In particular, Glick believes the order threatens the viability, as currently constituted, of (1) aggregated demand response providers; (2) public power; and (3) resources financed in part through sales of voluntary renewable energy credits.
With respect to public power, Glick points out that the public power model predates the capacity market by several decades and is premised on securing a reliable supply of power for each utility’s citizen-owners at a reasonable and stable cost, which often includes an element of long-term supply.
But FERC’s order “declares the entire public power model to be an impermissible state subsidy,” Glick said. “That is a stark departure from past precedent, which recognized that ‘the purpose and function of the MOPR is not to unreasonably impede the efforts of resources choosing to procure or build capacity under longstanding business models.’”
Moreover, Glick believes it is a fundamental threat to the long-term viability of the public power model. “Although today’s order exempts existing public power resources from the MOPR, it provides that all new public power development will be subject to mitigation. That means that public power’s selection and development of new capacity resources will now be dependent on the capacity market outcomes, not the self-supply model on which it has traditionally relied. That fundamentally upends the public power model because it limits the ability of public power entities to choose how to develop and procure resources over a long time horizon.”
Federal subsidies
Glick said that no single determination in the order is more arbitrary than the Commission’s exclusion of all federal subsidies, which he said remain pervasive in PJM.
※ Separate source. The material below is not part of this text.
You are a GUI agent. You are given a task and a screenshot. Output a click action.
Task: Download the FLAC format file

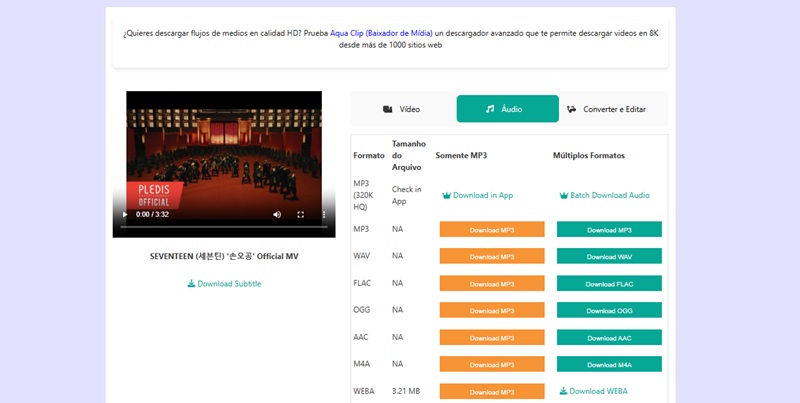click(x=609, y=284)
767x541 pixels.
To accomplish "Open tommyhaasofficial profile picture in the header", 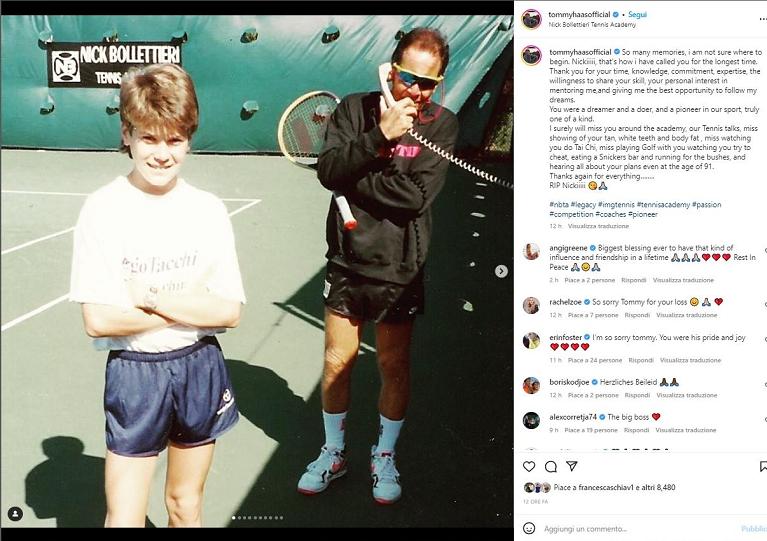I will (532, 20).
Since 1950, the federal government has provided roughly a trillion dollars in energy subsidies, of which 65 percent has gone to fossil fuel technologies, he noted.
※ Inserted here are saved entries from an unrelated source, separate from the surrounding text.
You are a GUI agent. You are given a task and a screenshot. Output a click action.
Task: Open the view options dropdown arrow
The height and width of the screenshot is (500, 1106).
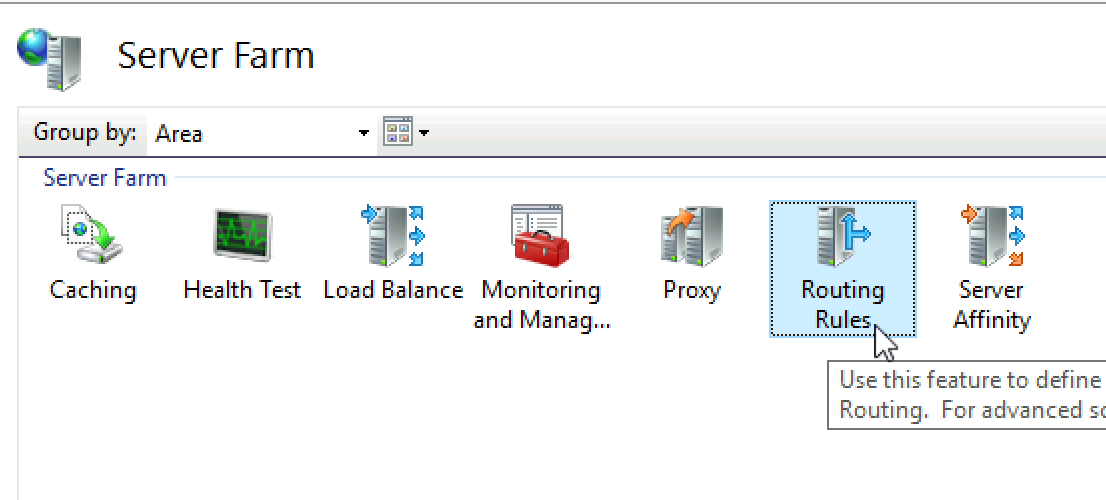point(423,133)
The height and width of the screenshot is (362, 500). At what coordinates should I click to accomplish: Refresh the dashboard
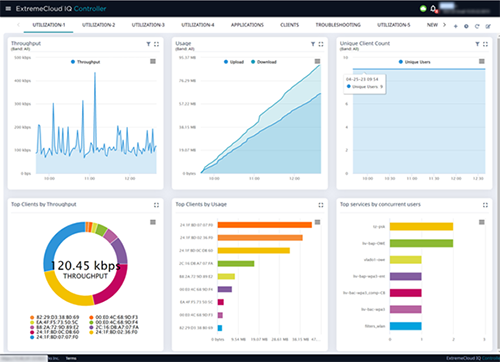click(477, 26)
“These policies have ‘artificially’ reduced the price of natural gas, oil, and coal, which in turn has allowed resources that burn these fuels — including many of the so-called ‘competitive’ resources that stand to benefit from today’s order — to submit ‘uncompetitive’ bids into PJM’s markets for capacity, energy, and ancillary services. By lowering the marginal cost of fossil fuel-fired units, government policies have allowed these units to operate more frequently and have encouraged the development of more of these units than might otherwise have been built.”
Glick said that FERC’s exclusion of all federal subsidies from the MOPR on the theory that it lacks the authority to disregard or nullify the effect of federal legislation “is contradictory at best.”
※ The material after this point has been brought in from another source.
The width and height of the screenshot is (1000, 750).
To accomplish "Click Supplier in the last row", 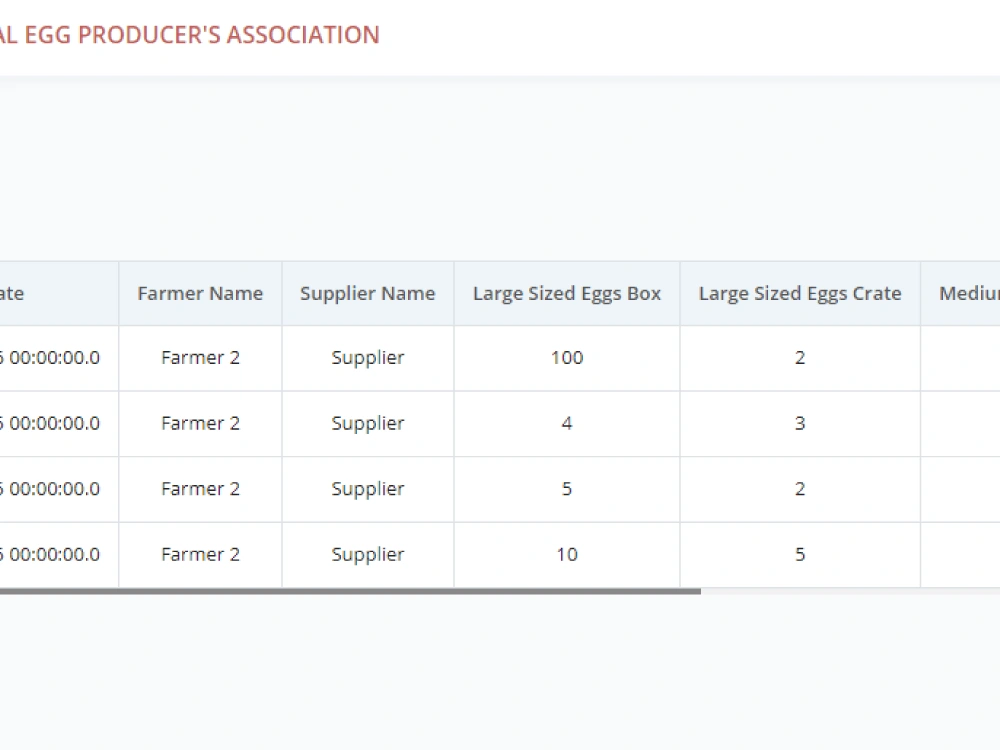I will (x=368, y=555).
“If, for the sake of argument, we accept the Commission’s characterization of the MOPR’s impact on state policies, then its justification for exempting federal subsidies from the MOPR immediately falls apart,” he wrote.
Glick argued that if the MOPR disregards or nullifies federal policy, it must have the same effect on state policy. “And if it does not nullify or disregard state policy, then the Commission has no reasoned justification for exempting federal subsidies from the MOPR.”
Association disappointed in order
The Association on Dec. 20 said it was disappointed in FERC’s December 19 order. “The use of a MOPR greatly increases prices and harms all consumers, with the only beneficiaries being a small group of incumbent merchant generation owners,” the Association said.
“This order stands in sharp contrast to any definition of competitive markets, and represents the worst type of government interference in the markets — not to protect consumers but instead to support a selected group of sellers,” said Association President and CEO Sue Kelly.
“It is the ultimate irony that the public power business model has been deemed a subsidy and a threat to competitive markets. Our approach to new resources is closer to a true market than PJM’s Reliability Pricing Model has ever been,” stated Marc Gerken, PE, AMP President and CEO. “This order leaves no question that RPM [reliability pricing model] is nothing more than an administrative construct with prices set in Valley Forge, PA with no enduring features of a competitive market.”